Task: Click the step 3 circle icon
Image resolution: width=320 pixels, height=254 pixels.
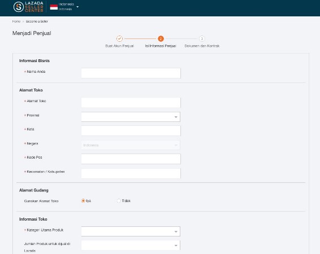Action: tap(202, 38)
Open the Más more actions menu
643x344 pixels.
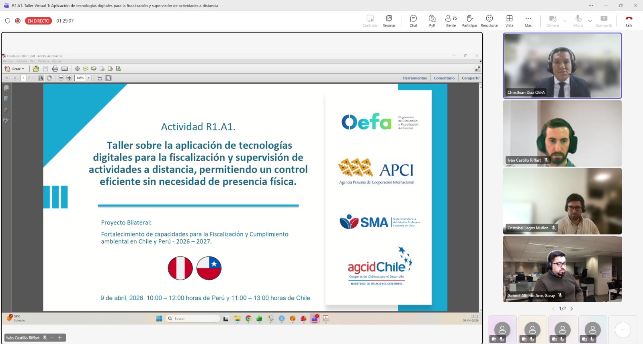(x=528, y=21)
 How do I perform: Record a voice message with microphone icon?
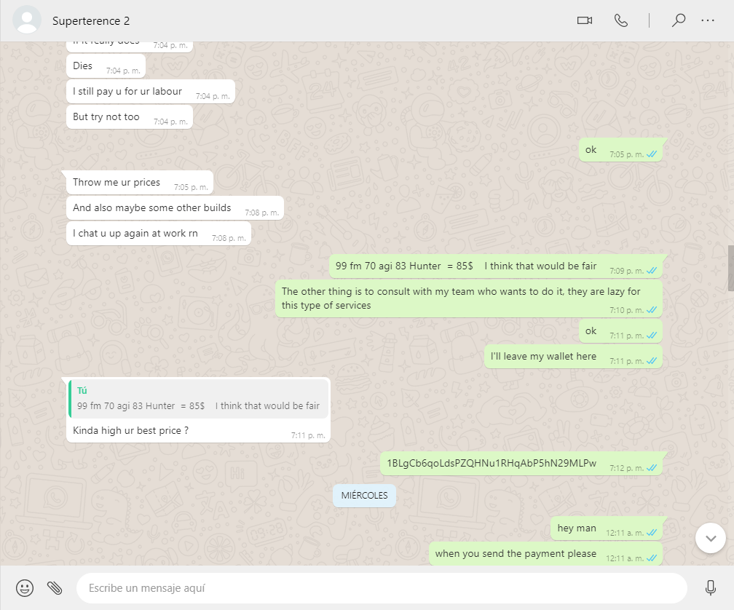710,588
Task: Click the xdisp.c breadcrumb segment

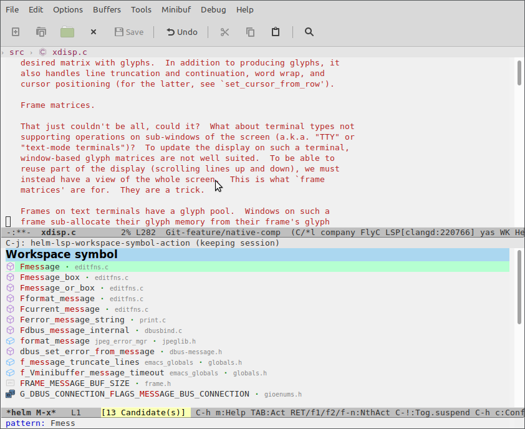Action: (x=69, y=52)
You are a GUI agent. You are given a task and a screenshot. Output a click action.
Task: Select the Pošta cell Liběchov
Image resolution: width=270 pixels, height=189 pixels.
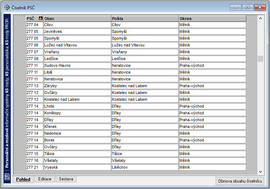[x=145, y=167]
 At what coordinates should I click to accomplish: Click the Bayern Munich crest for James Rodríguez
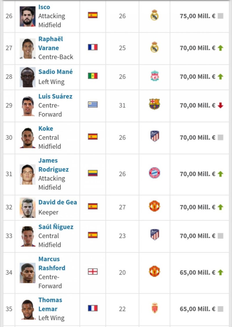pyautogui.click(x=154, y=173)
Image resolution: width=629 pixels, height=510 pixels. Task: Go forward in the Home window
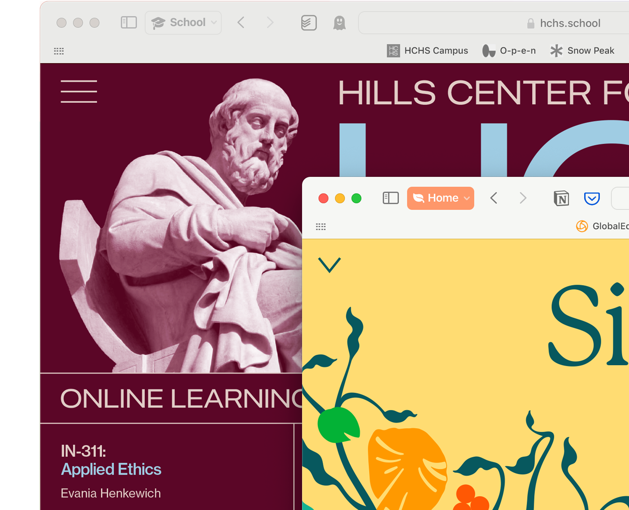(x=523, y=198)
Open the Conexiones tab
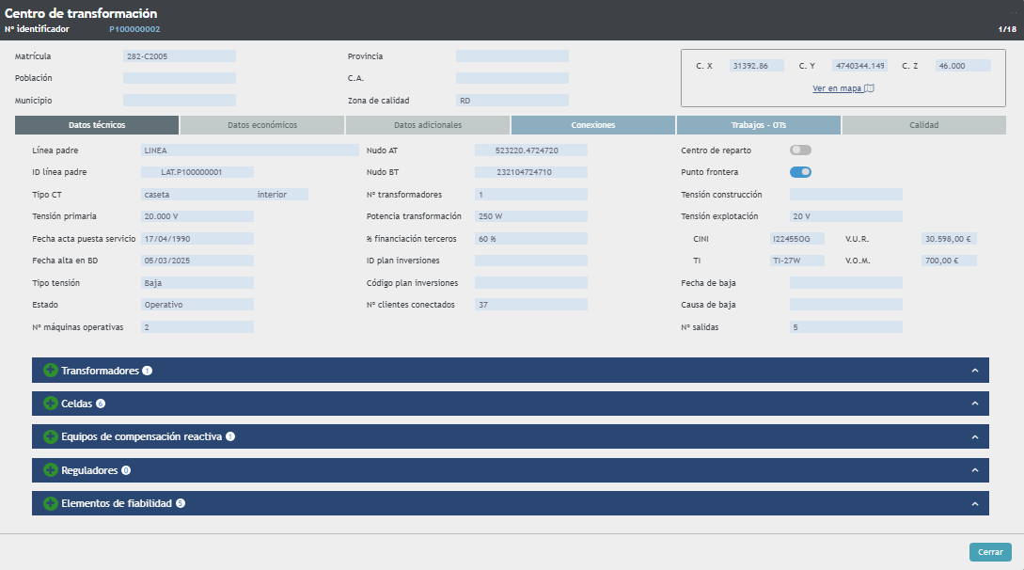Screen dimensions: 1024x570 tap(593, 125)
...
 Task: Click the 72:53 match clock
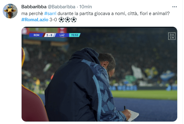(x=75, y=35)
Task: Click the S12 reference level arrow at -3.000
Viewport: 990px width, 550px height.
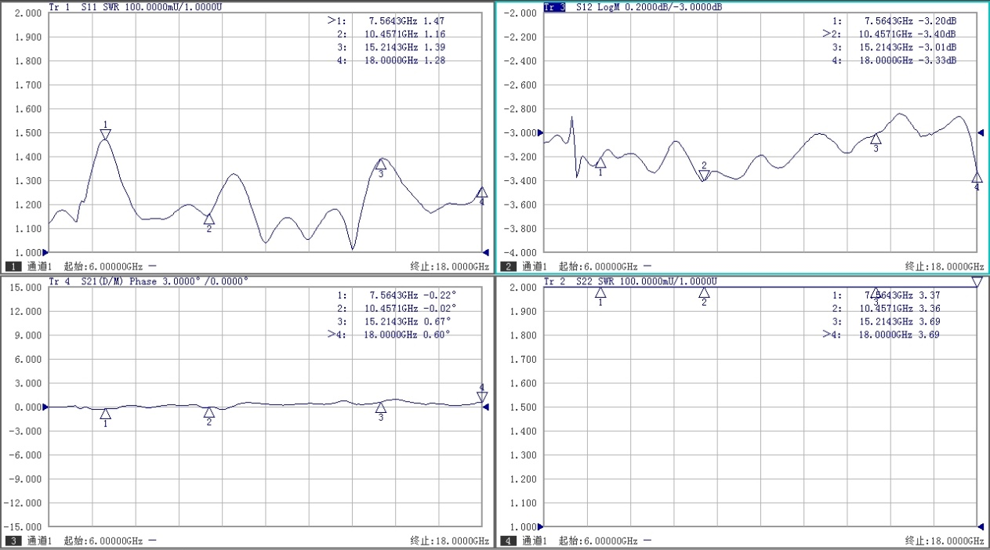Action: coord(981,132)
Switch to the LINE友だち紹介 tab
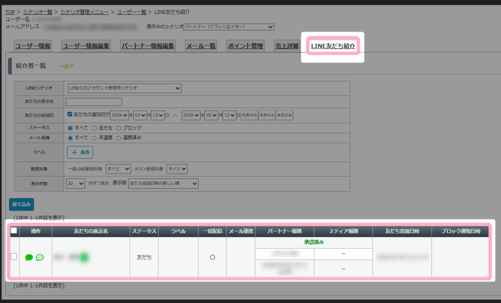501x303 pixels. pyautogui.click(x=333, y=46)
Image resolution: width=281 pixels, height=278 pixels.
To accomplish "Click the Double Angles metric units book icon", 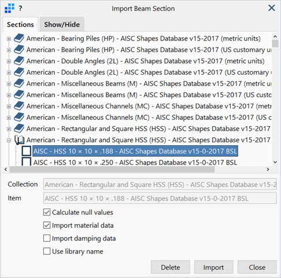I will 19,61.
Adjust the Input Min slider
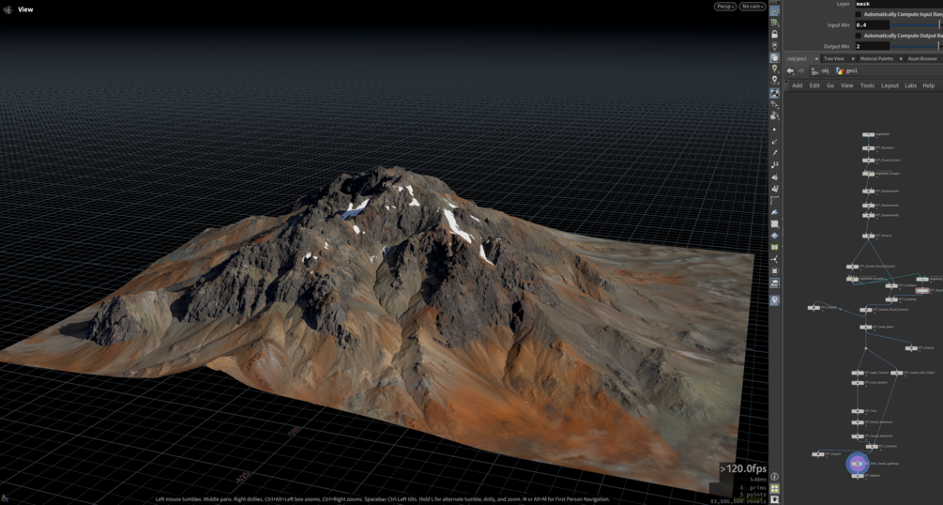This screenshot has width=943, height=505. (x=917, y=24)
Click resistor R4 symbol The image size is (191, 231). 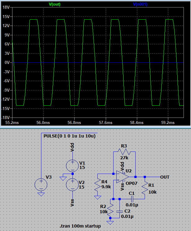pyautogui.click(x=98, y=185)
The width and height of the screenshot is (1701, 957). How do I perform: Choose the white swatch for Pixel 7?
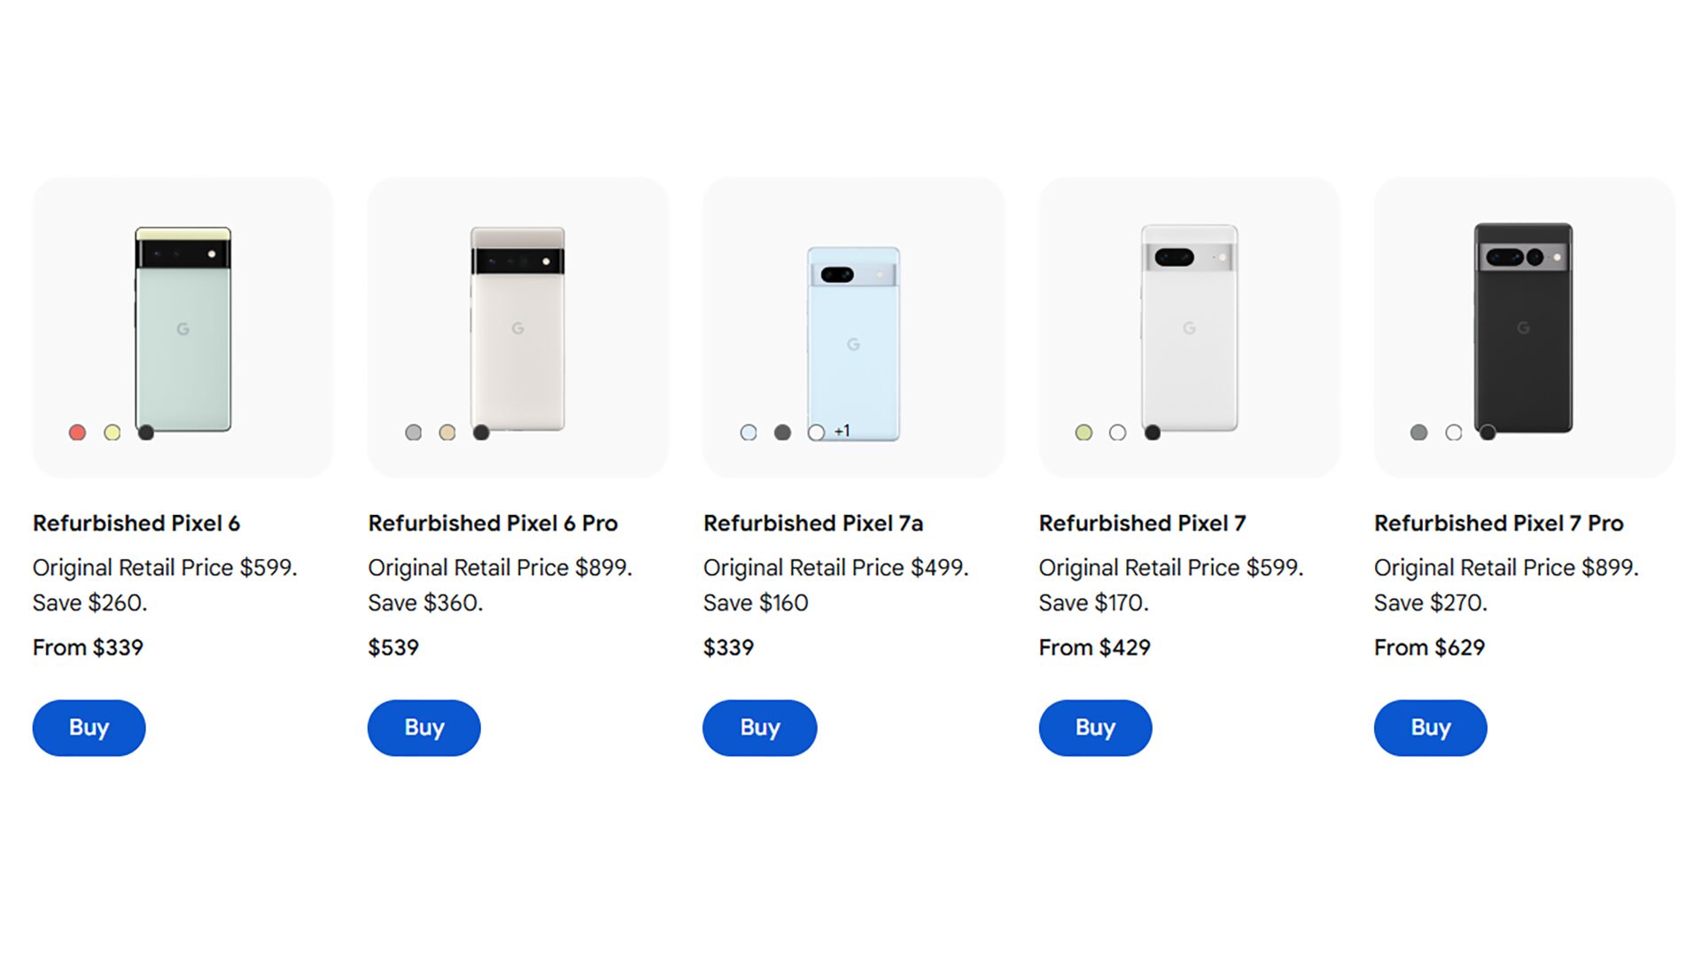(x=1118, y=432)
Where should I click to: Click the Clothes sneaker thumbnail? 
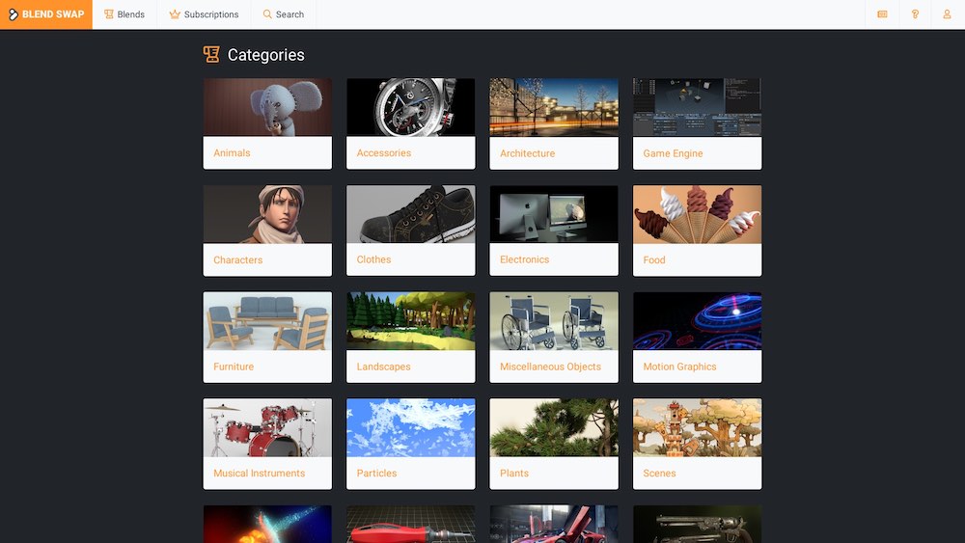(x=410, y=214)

> Work item:
In the records above, find the line containing "Task: Click the step 3 circle icon" and the line containing "Task: Select the Pošta cell Liběchov", then give both of them again word for word along with every line between. Omit any pictures.

> Exercise response:
Task: Click the step 3 circle icon
Image resolution: width=320 pixels, height=254 pixels.
Action: tap(202, 38)
Open the Más more actions menu
643x344 pixels.
(x=528, y=21)
 How do I perform: Record a voice message with microphone icon?
710,588
Task: Click the xdisp.c breadcrumb segment

Action: (x=69, y=52)
You are a GUI agent. You are given a task and a screenshot. Output a click action.
Task: Select the Pošta cell Liběchov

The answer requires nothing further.